— Begin Document extract —

By Becky Olsen, 10/16/18, 11:30AM EDT


The Minnesota native found his love for the sport while playing outside

Photo by Rena Laverty

It is pretty much a rite of passage for kids in Minnesota: skating on an outdoor rink from the moment you can take your first steps. That was certainly the case for Brock Faber, who got his start as a hockey player on the outdoor rinks of Maple Grove, Minnesota.

The youngster was on skates by age 4, playing competitively not long after, and now he’s a defenseman for the U.S. National Development Team Under-17 team.

Since his earliest days on the ice, Faber has used the sport as an escape of sorts.

“It takes your mind off other things and allows you to have fun,” Faber said. “I love the competition aspect of hockey, and it’s fun to make friends. It’s such a rite of passage in Minnesota. You grow up playing hockey, whether it is at the rink, or the ponds or the outdoor rinks.”

Though Faber’s father hadn’t played competitive hockey, he was willing to learn and help his son, even serving as an assistant coach on Brock’s youth teams.

“He really didn’t know much about the sport, but he always made sure that I would work hard and skate faster,” the younger Faber said. “It was nice to have him on the ice.”

At 5-foot-11 and 176 pounds, Faber has the look of a defenseman. The Notre Dame commit originally started as a forward but made the transition to defense when he was about 12 years old. He’s taken his previous forward experience and used it to be a producer on the offensive end.

“I know that I could still be involved in the play,” Faber said. “You can still jump up into the play and be a fifth forward or hang back and help from the blueline. I really enjoy this spot.”

— End Document extract —
— Begin Entries supplied —

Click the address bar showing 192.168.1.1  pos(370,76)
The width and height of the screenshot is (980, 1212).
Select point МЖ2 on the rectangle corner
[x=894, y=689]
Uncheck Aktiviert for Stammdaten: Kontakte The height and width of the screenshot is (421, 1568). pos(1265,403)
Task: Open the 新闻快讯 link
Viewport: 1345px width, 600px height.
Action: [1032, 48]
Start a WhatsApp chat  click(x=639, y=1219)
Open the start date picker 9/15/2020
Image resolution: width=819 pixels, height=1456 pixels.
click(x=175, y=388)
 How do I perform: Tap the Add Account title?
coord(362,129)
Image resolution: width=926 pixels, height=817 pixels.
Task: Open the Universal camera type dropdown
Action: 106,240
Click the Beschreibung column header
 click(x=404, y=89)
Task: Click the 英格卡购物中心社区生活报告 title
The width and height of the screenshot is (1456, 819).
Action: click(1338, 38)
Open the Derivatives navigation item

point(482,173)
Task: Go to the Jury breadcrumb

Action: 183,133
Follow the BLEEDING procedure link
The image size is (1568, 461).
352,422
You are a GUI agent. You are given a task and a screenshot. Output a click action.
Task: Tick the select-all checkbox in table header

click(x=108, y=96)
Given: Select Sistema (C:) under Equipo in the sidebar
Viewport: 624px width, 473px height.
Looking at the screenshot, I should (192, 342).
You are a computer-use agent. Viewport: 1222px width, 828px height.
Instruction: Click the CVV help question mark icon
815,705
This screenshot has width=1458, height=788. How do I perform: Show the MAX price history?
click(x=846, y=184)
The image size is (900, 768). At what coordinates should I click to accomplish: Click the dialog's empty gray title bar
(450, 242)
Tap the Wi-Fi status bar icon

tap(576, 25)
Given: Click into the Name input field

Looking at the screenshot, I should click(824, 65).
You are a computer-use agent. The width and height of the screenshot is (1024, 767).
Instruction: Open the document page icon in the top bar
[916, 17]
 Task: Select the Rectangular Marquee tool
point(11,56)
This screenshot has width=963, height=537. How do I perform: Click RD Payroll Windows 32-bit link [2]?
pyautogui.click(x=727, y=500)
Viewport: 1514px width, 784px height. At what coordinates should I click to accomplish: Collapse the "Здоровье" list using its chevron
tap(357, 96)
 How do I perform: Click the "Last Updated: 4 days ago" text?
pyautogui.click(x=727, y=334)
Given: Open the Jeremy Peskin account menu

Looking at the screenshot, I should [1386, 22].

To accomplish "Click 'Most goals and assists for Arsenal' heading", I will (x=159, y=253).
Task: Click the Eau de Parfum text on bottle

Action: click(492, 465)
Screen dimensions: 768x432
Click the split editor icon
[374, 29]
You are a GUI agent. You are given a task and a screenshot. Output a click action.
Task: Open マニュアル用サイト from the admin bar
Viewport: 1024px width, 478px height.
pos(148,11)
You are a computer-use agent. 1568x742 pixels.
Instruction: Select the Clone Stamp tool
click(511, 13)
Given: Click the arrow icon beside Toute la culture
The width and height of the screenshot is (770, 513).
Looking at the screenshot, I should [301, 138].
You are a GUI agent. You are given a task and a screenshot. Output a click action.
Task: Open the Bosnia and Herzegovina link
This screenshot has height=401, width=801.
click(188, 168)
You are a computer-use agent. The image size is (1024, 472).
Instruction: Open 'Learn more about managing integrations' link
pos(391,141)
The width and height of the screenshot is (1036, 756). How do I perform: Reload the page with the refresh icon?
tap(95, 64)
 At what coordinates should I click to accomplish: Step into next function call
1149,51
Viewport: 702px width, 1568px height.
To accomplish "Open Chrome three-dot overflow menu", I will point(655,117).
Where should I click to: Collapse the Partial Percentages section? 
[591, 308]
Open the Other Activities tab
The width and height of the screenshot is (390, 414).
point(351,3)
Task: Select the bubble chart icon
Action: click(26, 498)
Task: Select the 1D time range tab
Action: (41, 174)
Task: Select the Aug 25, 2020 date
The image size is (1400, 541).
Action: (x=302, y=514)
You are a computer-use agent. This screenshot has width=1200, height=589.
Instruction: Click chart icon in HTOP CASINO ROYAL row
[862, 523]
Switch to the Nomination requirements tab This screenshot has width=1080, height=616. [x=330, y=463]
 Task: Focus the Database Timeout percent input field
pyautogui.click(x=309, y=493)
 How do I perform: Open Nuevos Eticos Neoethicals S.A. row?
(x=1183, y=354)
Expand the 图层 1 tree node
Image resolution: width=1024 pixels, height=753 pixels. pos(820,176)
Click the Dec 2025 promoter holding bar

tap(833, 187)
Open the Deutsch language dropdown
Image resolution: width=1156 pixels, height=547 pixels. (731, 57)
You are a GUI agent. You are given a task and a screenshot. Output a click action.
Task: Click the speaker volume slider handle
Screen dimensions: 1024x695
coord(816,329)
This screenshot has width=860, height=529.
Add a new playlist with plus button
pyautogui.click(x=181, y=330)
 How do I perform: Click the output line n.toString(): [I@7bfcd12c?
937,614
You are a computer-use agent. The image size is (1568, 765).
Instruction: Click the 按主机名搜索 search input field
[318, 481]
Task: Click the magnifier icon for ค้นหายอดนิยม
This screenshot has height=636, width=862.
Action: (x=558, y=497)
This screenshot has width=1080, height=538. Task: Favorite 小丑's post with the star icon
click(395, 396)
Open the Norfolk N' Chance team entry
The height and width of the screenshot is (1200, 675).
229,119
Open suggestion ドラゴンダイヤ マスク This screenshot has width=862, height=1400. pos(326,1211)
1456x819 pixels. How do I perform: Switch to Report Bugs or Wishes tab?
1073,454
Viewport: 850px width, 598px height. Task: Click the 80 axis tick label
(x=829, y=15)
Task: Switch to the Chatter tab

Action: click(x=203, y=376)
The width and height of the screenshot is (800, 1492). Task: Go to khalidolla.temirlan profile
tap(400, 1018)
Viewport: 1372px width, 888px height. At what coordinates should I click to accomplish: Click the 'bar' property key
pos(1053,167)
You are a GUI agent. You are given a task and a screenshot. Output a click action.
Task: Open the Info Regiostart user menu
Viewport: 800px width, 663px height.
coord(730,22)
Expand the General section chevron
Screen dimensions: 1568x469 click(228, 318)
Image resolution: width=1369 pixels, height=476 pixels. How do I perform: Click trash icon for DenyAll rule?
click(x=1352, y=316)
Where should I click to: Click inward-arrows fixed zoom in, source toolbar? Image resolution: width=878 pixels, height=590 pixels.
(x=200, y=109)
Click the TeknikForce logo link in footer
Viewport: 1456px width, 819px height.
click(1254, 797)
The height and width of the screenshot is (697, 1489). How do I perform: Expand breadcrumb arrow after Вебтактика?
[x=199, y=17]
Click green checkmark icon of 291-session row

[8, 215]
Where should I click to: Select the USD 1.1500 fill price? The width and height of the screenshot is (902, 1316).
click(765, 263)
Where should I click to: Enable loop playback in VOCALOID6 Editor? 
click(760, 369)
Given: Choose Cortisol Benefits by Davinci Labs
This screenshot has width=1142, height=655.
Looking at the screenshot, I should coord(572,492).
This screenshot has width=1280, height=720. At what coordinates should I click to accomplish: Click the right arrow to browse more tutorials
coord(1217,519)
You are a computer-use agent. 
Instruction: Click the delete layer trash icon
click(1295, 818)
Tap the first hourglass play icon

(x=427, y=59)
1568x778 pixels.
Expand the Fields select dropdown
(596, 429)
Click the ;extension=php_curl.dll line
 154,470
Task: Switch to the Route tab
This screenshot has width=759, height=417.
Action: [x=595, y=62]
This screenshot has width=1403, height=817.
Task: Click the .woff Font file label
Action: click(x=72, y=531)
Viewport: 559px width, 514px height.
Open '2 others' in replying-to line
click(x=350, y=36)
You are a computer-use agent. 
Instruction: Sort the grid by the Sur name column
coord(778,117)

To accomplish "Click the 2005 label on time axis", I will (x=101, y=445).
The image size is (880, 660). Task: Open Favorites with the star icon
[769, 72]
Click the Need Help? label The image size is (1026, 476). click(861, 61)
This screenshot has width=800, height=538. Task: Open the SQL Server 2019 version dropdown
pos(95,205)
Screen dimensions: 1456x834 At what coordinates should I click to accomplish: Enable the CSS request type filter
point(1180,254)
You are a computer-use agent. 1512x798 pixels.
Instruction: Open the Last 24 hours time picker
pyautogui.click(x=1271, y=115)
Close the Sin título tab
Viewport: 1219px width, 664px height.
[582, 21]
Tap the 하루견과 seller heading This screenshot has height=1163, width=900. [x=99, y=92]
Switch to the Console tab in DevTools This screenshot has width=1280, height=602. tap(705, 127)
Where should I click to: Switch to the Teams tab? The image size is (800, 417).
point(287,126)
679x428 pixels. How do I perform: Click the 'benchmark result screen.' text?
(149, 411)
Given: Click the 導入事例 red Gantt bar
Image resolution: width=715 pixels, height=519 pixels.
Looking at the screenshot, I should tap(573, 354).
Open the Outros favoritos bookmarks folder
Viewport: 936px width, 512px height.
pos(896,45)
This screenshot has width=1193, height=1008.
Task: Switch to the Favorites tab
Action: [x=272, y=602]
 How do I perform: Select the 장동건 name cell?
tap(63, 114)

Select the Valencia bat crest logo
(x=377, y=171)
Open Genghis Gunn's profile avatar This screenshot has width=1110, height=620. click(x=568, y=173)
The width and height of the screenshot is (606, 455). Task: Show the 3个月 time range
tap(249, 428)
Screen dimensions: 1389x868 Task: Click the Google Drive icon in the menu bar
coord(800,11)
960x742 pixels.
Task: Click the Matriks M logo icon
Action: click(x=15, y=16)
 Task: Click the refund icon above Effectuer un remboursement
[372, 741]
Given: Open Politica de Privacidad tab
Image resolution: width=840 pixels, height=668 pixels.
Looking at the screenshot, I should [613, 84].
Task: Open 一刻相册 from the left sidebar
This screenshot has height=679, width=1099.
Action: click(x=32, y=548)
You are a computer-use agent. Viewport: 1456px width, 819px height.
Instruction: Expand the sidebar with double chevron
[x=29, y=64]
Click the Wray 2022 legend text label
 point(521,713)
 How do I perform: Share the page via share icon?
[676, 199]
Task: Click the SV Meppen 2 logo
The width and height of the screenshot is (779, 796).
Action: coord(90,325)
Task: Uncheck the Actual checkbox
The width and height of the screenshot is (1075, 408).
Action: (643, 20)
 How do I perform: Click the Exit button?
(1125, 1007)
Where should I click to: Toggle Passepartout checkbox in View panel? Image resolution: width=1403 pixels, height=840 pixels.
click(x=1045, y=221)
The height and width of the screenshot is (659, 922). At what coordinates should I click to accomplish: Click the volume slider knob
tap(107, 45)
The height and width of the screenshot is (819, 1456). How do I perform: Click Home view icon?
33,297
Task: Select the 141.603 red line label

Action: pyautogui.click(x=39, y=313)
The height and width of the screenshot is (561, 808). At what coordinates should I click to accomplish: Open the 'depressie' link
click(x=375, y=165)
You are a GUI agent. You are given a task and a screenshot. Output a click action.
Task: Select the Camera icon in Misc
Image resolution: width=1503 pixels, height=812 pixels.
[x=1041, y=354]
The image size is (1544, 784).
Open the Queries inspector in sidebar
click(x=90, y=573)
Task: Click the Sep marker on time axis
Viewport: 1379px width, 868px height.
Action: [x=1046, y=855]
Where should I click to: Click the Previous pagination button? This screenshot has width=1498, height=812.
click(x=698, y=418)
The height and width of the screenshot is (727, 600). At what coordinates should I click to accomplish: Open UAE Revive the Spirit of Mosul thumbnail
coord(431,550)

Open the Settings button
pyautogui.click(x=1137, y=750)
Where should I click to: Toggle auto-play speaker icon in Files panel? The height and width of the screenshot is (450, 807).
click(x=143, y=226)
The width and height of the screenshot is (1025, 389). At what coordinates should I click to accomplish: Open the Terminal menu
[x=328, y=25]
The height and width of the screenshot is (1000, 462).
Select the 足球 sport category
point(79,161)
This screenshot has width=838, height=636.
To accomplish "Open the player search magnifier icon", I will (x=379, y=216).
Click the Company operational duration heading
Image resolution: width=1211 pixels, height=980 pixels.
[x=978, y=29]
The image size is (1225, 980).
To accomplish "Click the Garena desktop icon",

— End Entries supplied —

Required task: Please say whether each statement below agrees with the profile of Brock Faber, answering yes or no and quoting the deciding words. (a) Faber was on skates by age 4. (b) Faber's father had played competitive hockey. (c) Faber began his hockey career as a defenseman.

Task response:
(a) Yes: "The youngster was on skates by age 4"
(b) No: "Though Faber’s father hadn’t played competitive hockey"
(c) No: "The Notre Dame commit originally started as a forward but made the transition to defense when he was about 12 years old"